_Stated problem_
Copy out all of the material below word for word, omitting the pictures.

_Task data_
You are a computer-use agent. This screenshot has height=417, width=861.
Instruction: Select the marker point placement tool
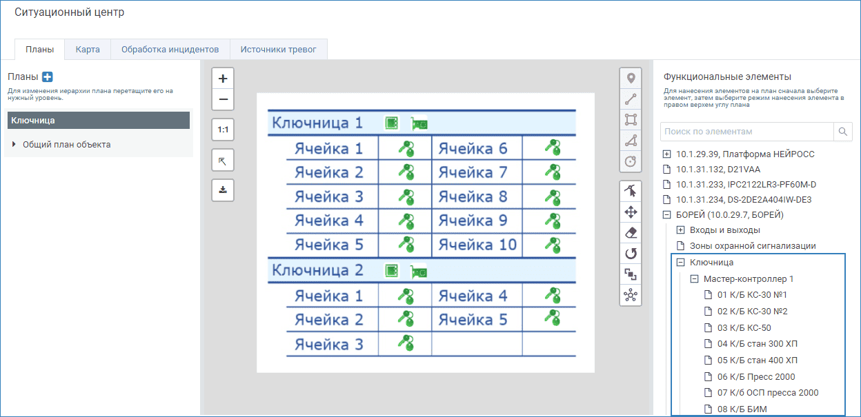click(x=631, y=79)
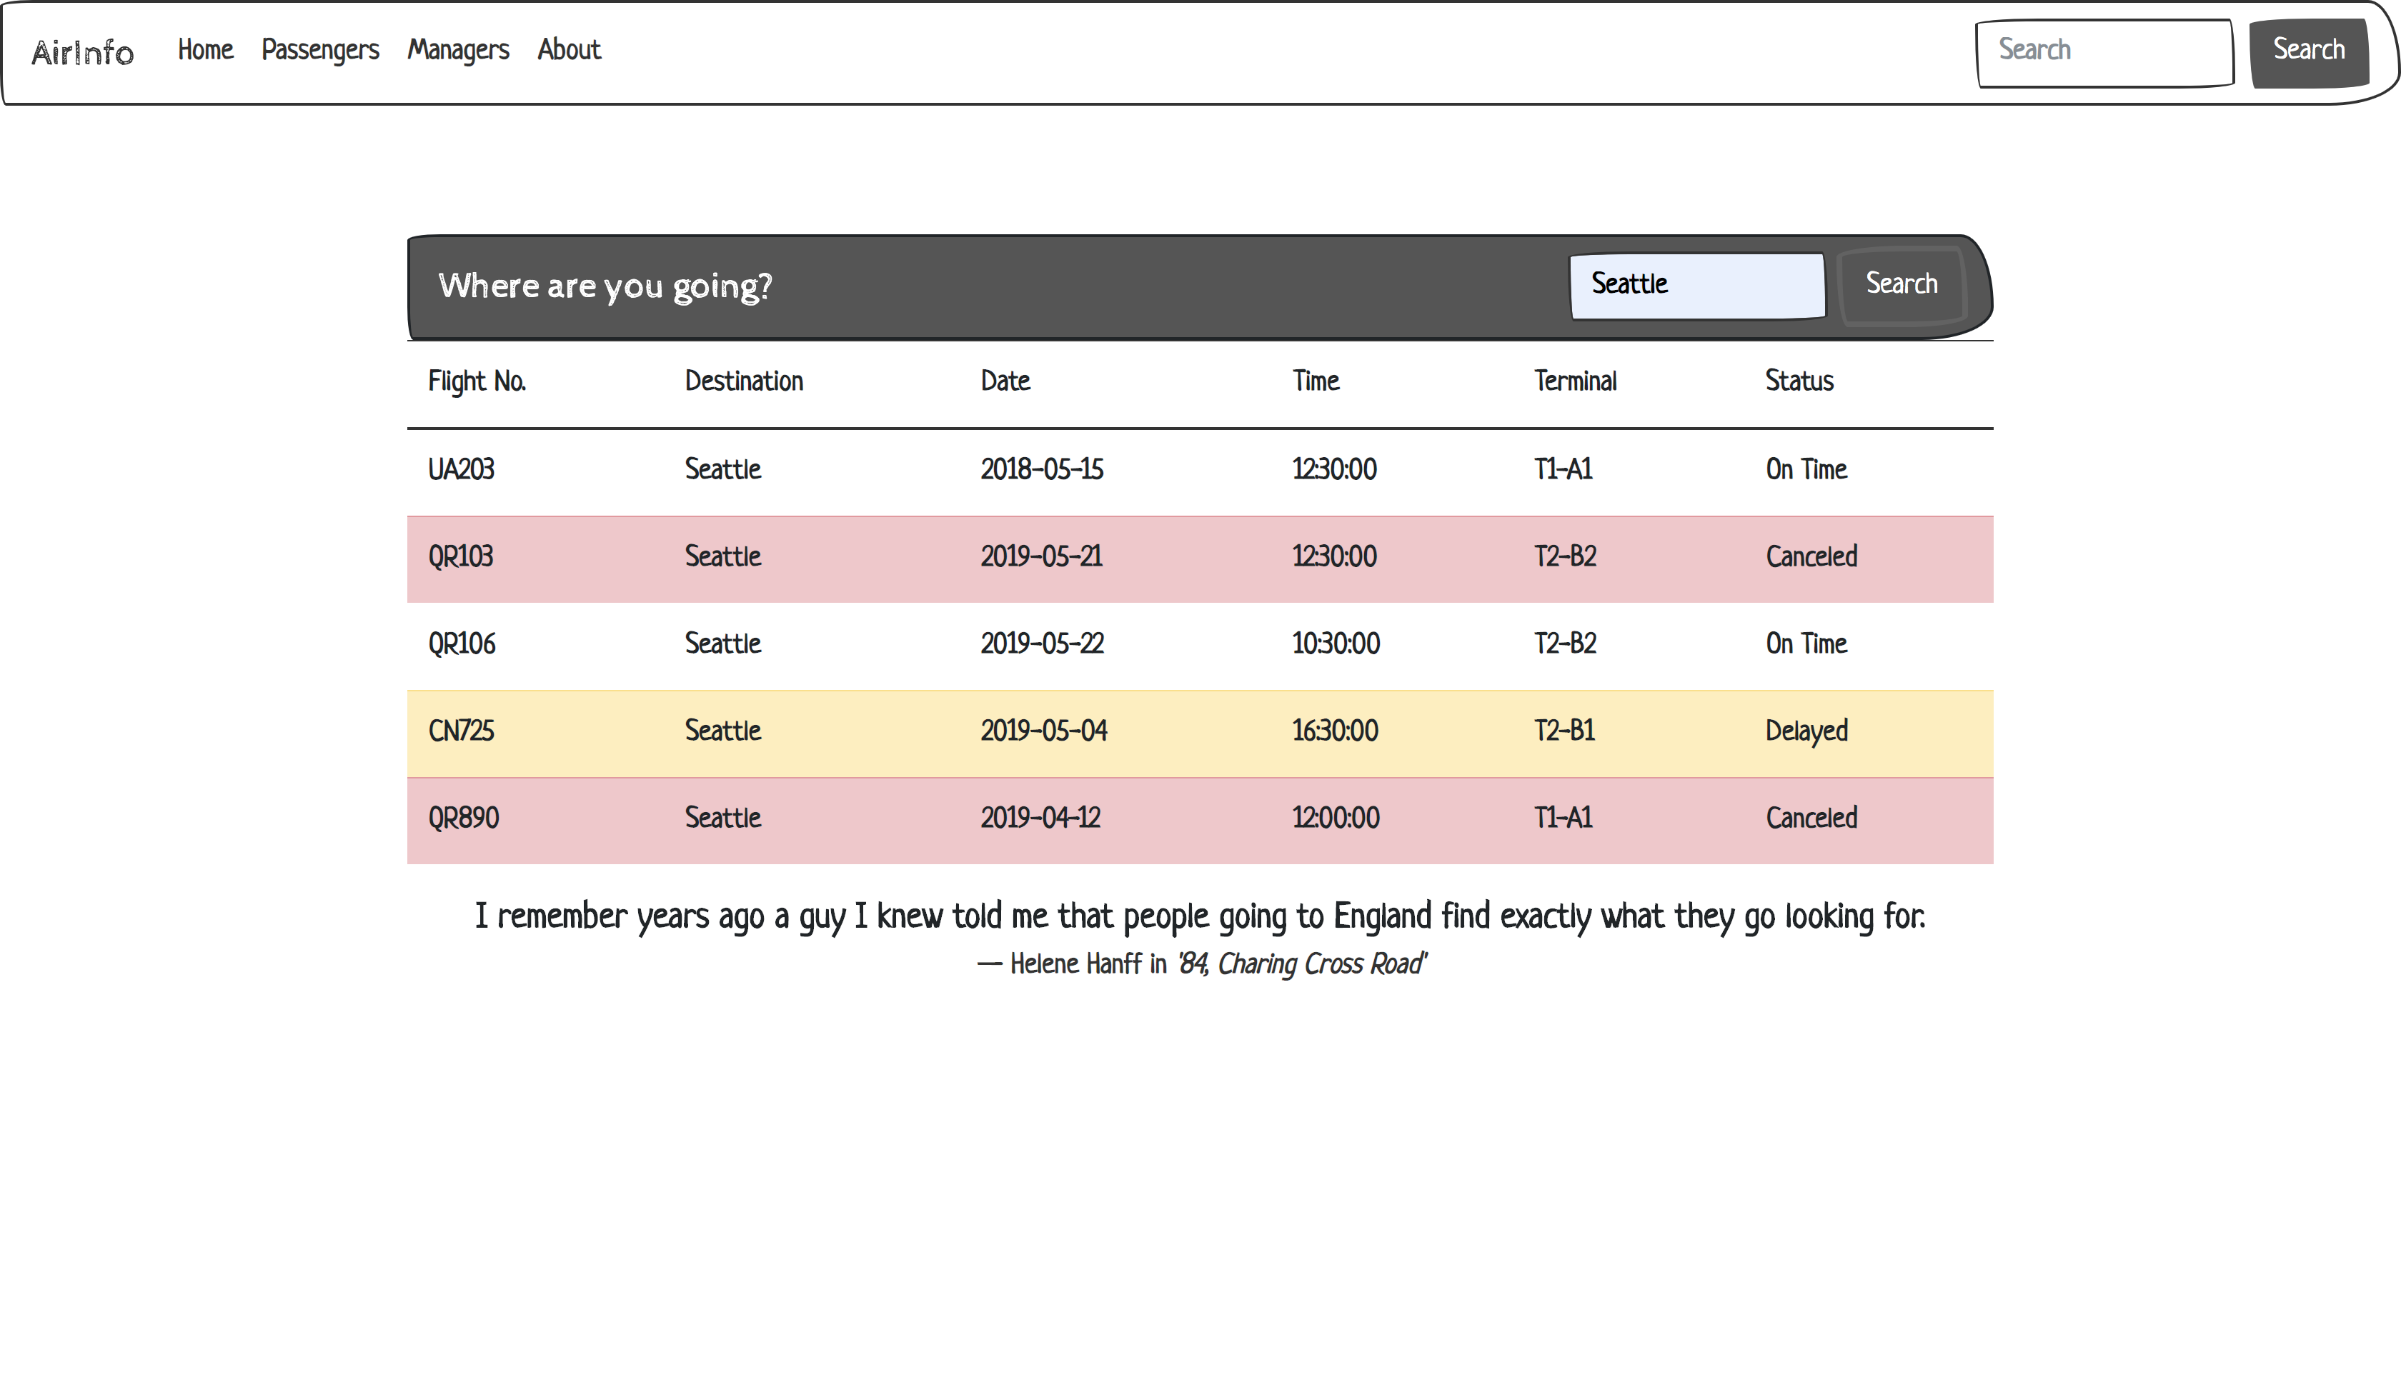Click the Flight No. column header
Viewport: 2401px width, 1387px height.
click(x=476, y=381)
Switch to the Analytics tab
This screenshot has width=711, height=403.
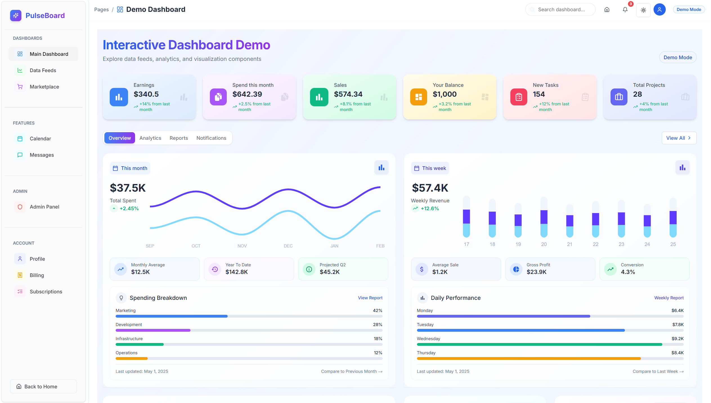tap(150, 138)
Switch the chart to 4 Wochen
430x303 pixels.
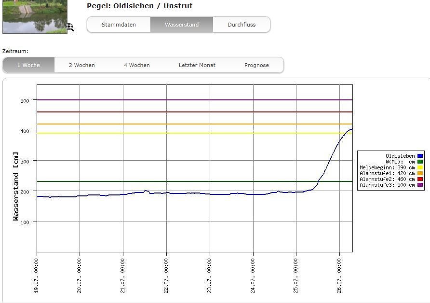coord(136,65)
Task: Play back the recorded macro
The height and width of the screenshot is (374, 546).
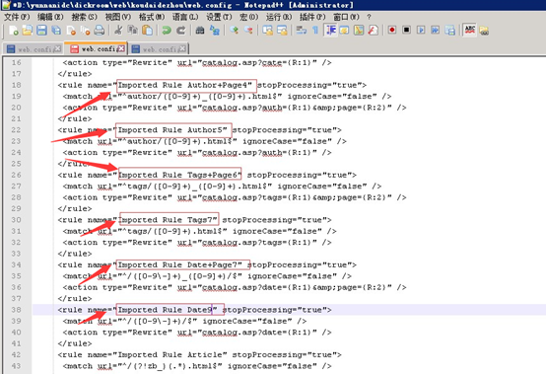Action: [421, 30]
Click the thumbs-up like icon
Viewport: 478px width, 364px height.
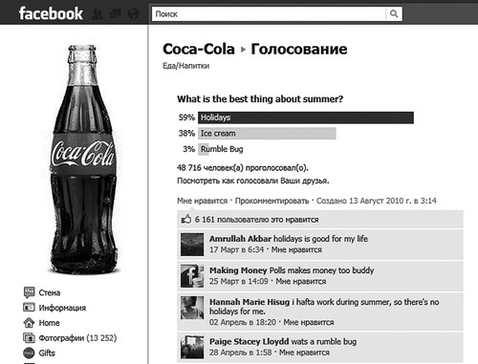click(x=186, y=219)
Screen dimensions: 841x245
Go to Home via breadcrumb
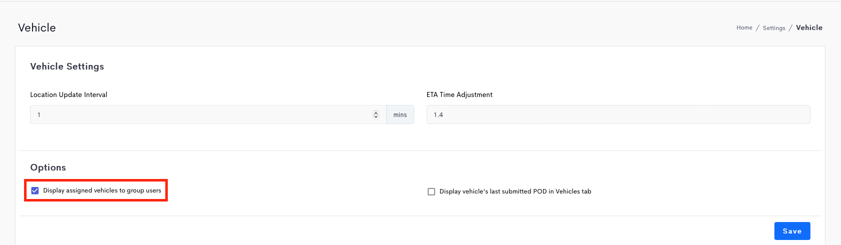(x=744, y=28)
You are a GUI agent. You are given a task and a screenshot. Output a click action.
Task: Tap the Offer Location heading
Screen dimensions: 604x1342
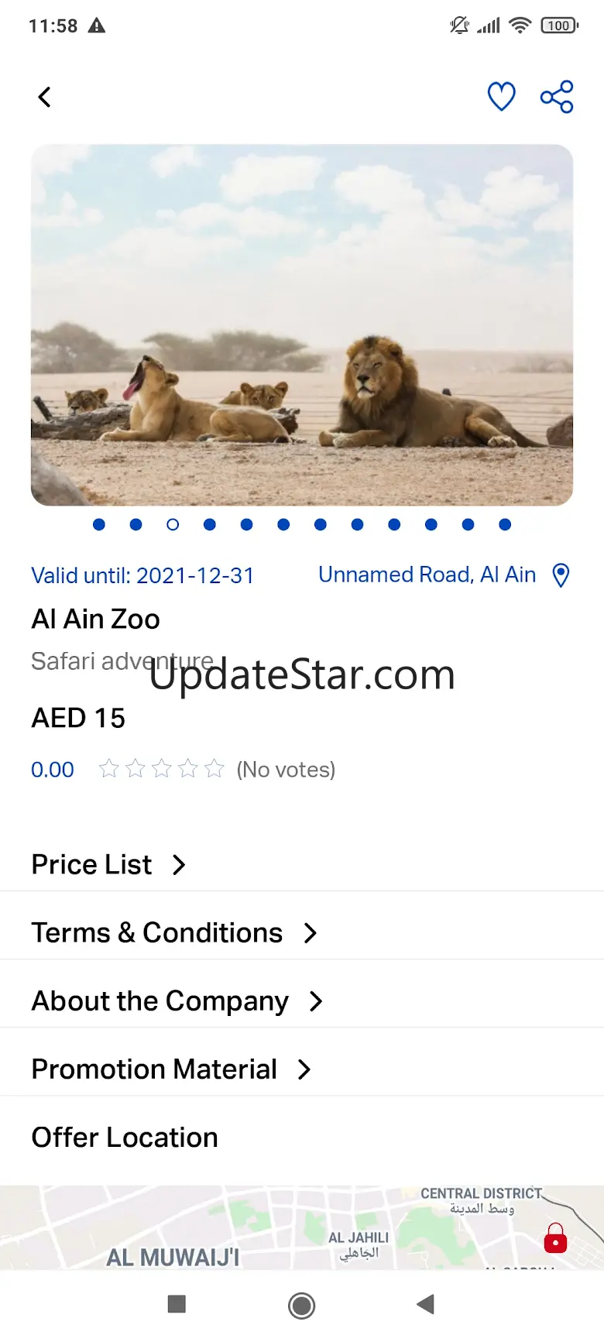point(125,1138)
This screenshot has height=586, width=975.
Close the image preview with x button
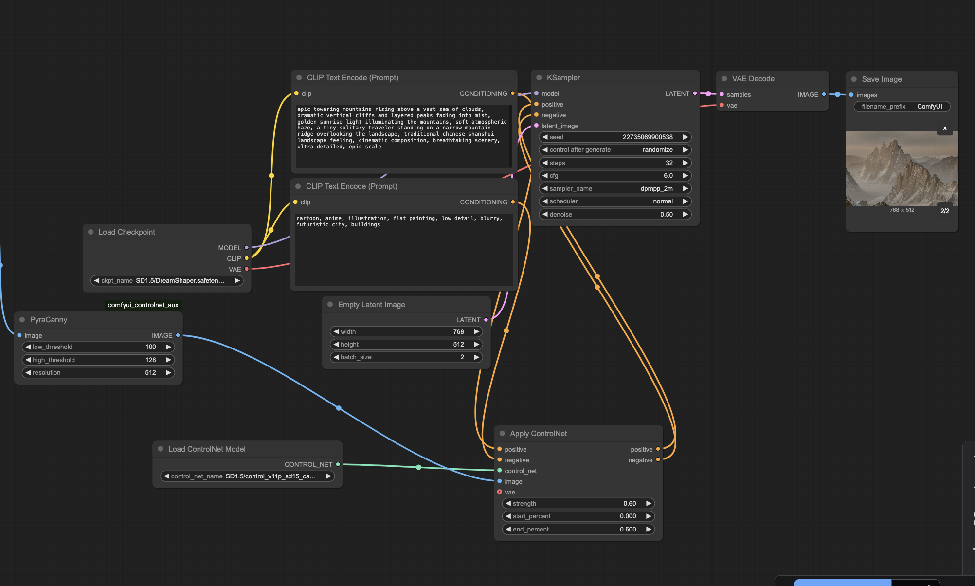pos(944,128)
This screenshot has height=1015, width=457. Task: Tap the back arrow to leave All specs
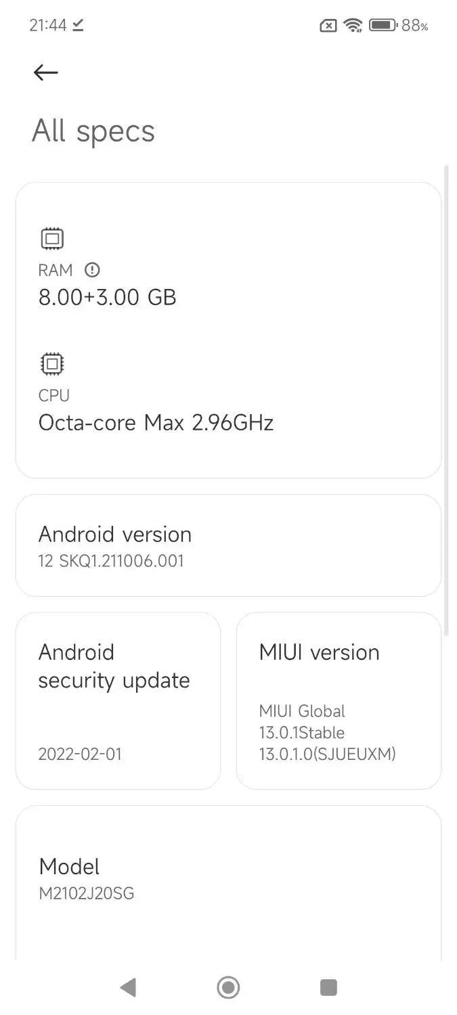tap(45, 72)
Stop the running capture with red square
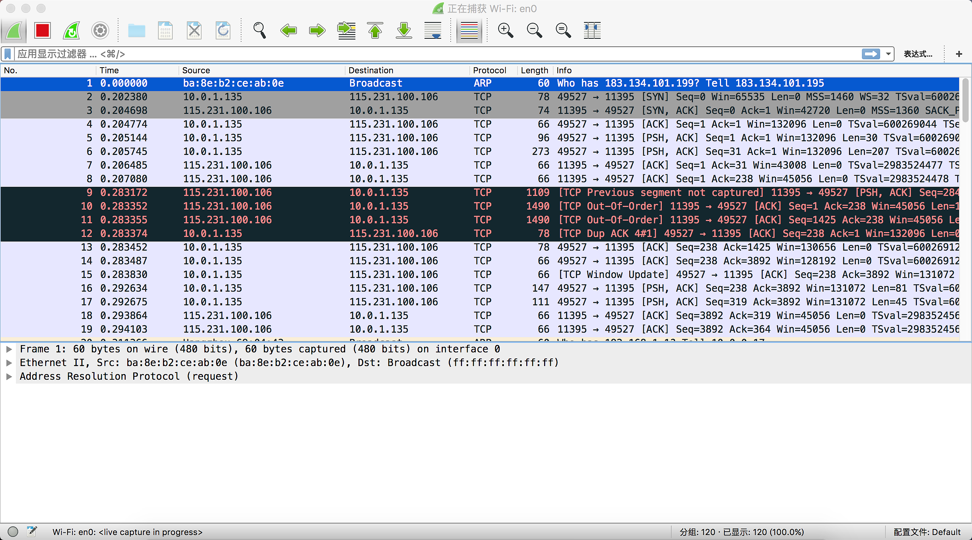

_Response below_
You are a computer-use agent. This screenshot has height=417, width=861.
Instruction: Select the marker point placement tool
click(x=631, y=79)
Click the Flight No. column header
Viewport: 2401px width, 1387px height.
click(x=476, y=381)
Switch to the Analytics tab
This screenshot has width=711, height=403.
tap(150, 138)
Switch the chart to 4 Wochen
430x303 pixels.
coord(136,65)
Task: Play back the recorded macro
The height and width of the screenshot is (374, 546).
Action: [421, 30]
Click the thumbs-up like icon
Viewport: 478px width, 364px height.
click(x=186, y=219)
Screen dimensions: 841x245
Go to Home via breadcrumb
(x=744, y=28)
You are a GUI agent. You are given a task and a screenshot. Output a click action.
Task: Tap the Offer Location heading
Screen dimensions: 604x1342
point(125,1138)
This screenshot has height=586, width=975.
Close the image preview with x button
pos(944,128)
This screenshot has height=1015, width=457. Task: Tap the back arrow to leave All specs
tap(45, 72)
Stop the running capture with red square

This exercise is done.